Department of Food Science

Faculty of Science

University of Copenhagen

# Rank-deficient spectral FIA data

## Problem

Nørgaard & Ridder (1994) have investigated a problem of measuring samples with three different analytes on a flow injection analysis (FIA) system where a pH-gradient is imposed. The data are interesting from a data analytical point of view, especially as an illustration of closure or rank-deficiency and the use of constraints.

## Get the data

The data are available in zipped MATLAB 4.2 format. Download the data and write load data in MATLAB. If you use the data we would appreciate that you report the results to us as a courtesey of the work involved in producing and preparing the data. Also you may want to refer to the data by referring to

Nørgaard L, Ridder C, Rank annihilation factor analysis applied to flow injection analysis with photodiode-array detection. Chemometrics and Intelligent Laboratory Systems 23:107, 1994

The data have also been described in

- Bro, R, Multi-way Analysis in the Food Industry. Models, Algorithms, and Applications. 1998. Ph.D. Thesis, University of Amsterdam (NL) & Royal Veterinary and Agricultural University (DK).
- Bro R, Sidiropoulos ND, Least squares algorithms under unimodality and non-negativity constraints. Journal of Chemometrics 12:223, 1998
- Kiers HAL, Smilde AK, Constrained three-mode factor analysis as a tool for parameter estimation with second-order instrumental data. Journal of Chemometrics, 1998, 12, 125-147.
- Bro R, Harshman RA, Sidiropoulos N, Rank-deficient models for multi-way data, Journal of Chemometrics, Submitted.

## Data

The basic setup of the FIA system is shown in Figure 1a. A carrier stream containing a Britton-Robinson buffer of pH 4.5 is continuously injected into the system with a flow of 0.375 mL/min. The 77 µL of sample and 770 µL of reagent (Britton-Robinson buffer pH 11.4) are injected simultaneously into the system by a six-port valve and the absorbance is detected by a diode-array detector (HP 8452A) from 250 to 450 nm in two nanometer intervals. The absorption spectrum is determined every second 89 times during one injection. By the use of both a carrier and a reagent (Figure 1b) a pH gradient is induced over the sample plug from pH 4.5 to 11.4.

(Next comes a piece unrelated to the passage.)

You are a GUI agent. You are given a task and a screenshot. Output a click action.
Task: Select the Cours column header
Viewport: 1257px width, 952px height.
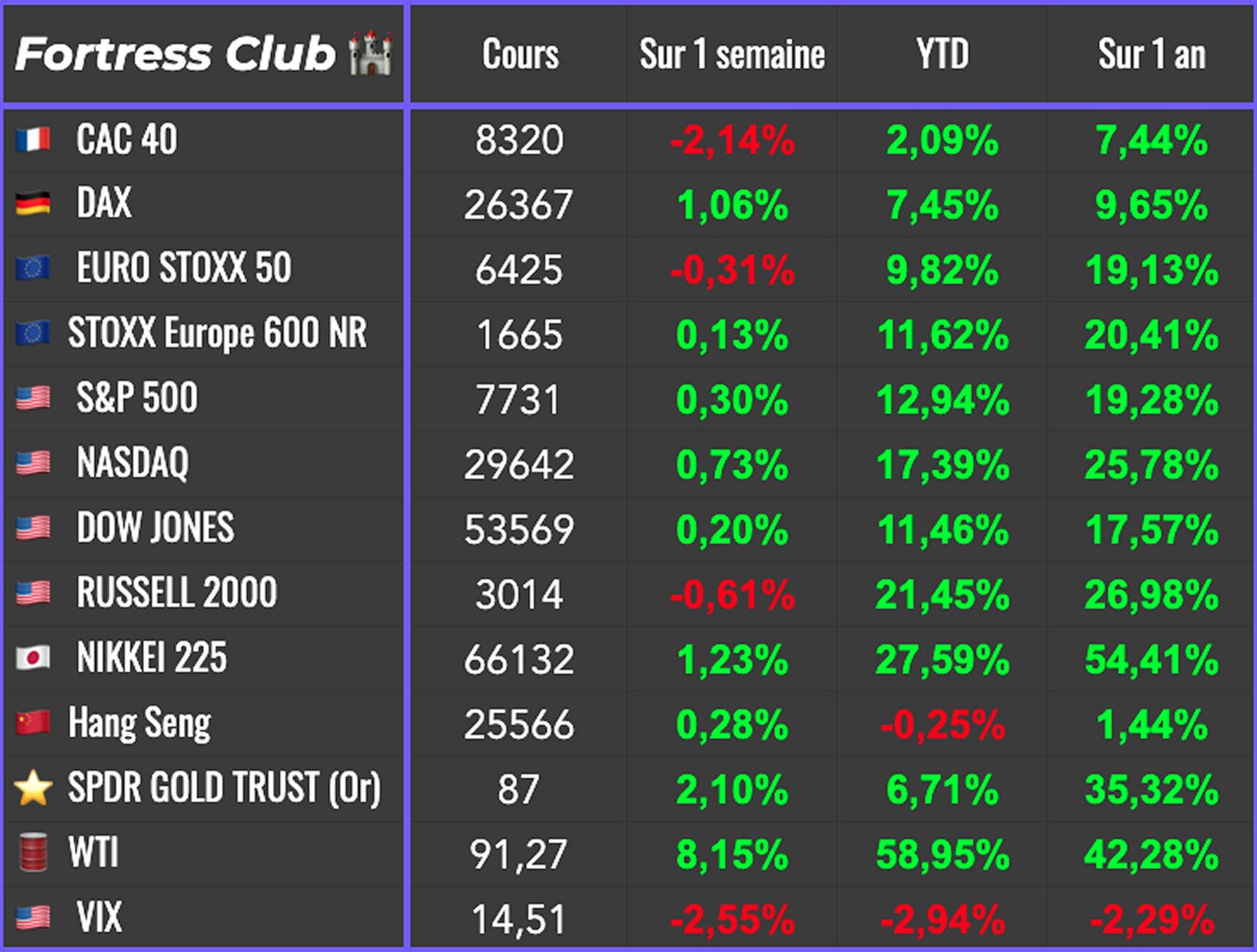point(520,54)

The three analytes present in the samples are 2-, 3-, and 4-hydroxy-benzaldehyde (HBA). All three analytes have different absorption spectra depending on whether they are in their acidic or basic form. Twelve samples of different constitution (Table 1) are measured. Thus the data set is a 12 (samples) × 100 (wavelengths) × 89 (times) array. The time mode of dimension 89 is also a pH profile due to the pH-gradient.

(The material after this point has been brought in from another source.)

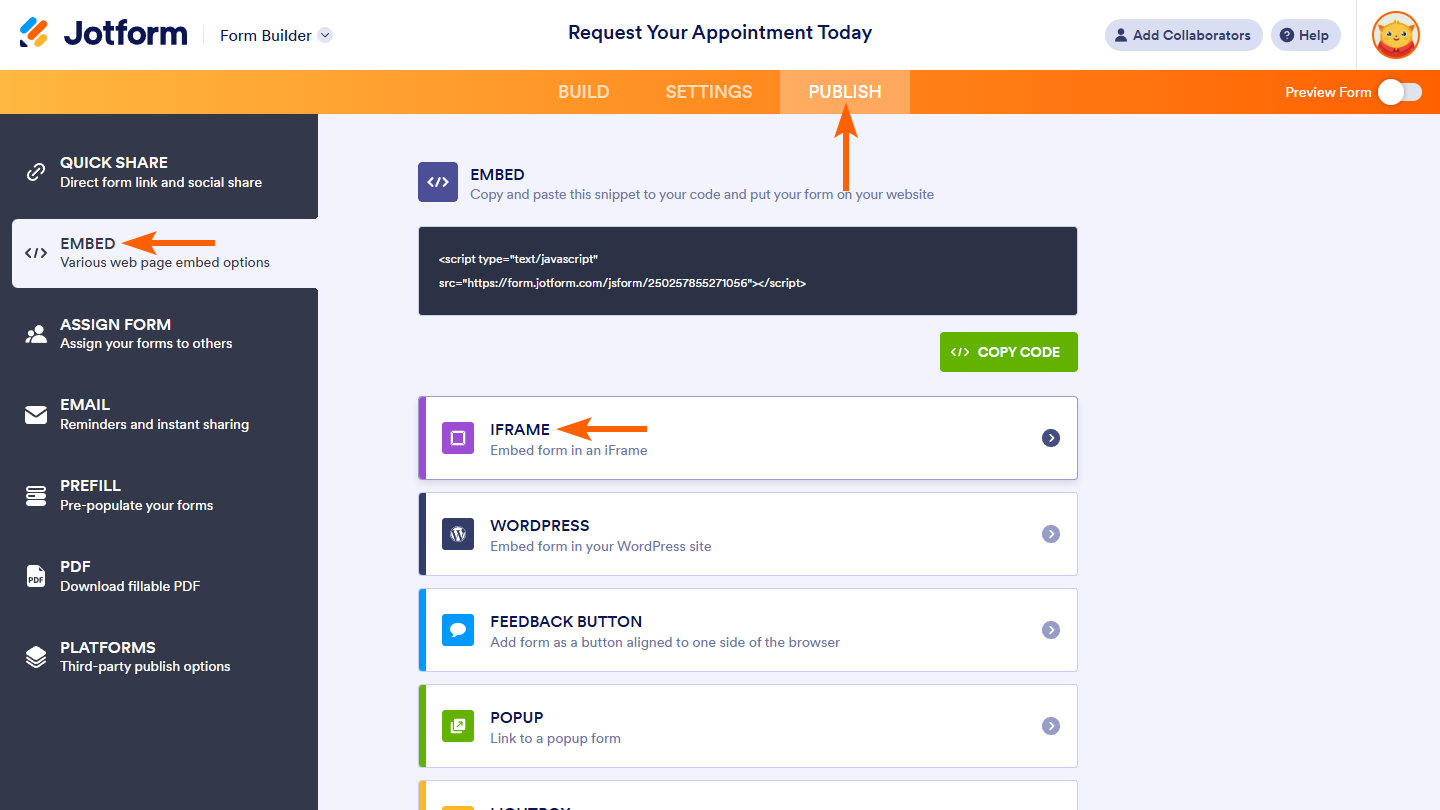The height and width of the screenshot is (810, 1440).
Task: Switch to the Build tab
Action: [x=583, y=92]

*Table 1. The concentrations of the three analytes in the 12 samples.*

Sample |
2HBA |
3HBA |
4HBA |

1 |
0.05 | 0.05 | 0.06 |

2 |
0.05 | 0.10 | 0.04 |

3 |
0.05 | 0.10 | 0.06 |

4 |
0.10 | 0.05 | 0.04 |

5 |
0.10 | 0.10 | 0.04 |

6 |
0.10 | 0.10 | 0.06 |

7 |
0 | 0.10 | 0.04 |

8 |
0 | 0.10 | 0.06 |

9 |
0.05 | 0 | 0.06 |

10 |
0.10 | 0 | 0.06 |

11 |
0.05 | 0.10 | 0 |

12 |
0.10 | 0.05 | 0 |

For each sample a landscape is obtained showing the spectra for all times, or conversely the time profiles for all wavelengths (see below).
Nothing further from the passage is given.